Element and text position data

────────────────

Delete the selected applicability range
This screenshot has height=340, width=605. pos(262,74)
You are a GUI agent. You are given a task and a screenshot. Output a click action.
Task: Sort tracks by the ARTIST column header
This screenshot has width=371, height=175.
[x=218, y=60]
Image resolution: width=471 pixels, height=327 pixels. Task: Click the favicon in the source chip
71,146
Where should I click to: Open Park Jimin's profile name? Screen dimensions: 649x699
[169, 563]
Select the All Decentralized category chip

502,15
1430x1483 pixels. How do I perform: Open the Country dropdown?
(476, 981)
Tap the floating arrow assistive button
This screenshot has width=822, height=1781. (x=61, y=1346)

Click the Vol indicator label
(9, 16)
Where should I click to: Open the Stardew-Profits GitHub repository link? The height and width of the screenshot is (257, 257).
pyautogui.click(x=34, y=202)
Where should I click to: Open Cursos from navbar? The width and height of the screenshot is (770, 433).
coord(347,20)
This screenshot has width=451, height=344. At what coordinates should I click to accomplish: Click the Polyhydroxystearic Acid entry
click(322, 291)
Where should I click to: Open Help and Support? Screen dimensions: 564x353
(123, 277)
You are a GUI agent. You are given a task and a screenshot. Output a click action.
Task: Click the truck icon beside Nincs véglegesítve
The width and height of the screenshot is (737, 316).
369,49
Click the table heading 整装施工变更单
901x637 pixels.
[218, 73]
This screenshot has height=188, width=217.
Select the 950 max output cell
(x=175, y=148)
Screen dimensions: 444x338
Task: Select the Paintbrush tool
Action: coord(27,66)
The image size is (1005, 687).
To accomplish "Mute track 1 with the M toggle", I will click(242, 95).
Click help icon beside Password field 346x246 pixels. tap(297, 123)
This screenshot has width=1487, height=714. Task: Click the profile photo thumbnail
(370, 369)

────────────────

Pick out every line in the data above that contains the word "Where" and copy each of those lines in full.

Where should I click to: Open Park Jimin's profile name? Screen dimensions: 649x699
Where should I click to: Open the Stardew-Profits GitHub repository link? The height and width of the screenshot is (257, 257).
Where should I click to: Open Cursos from navbar? The width and height of the screenshot is (770, 433).
Where should I click to: Open Help and Support? Screen dimensions: 564x353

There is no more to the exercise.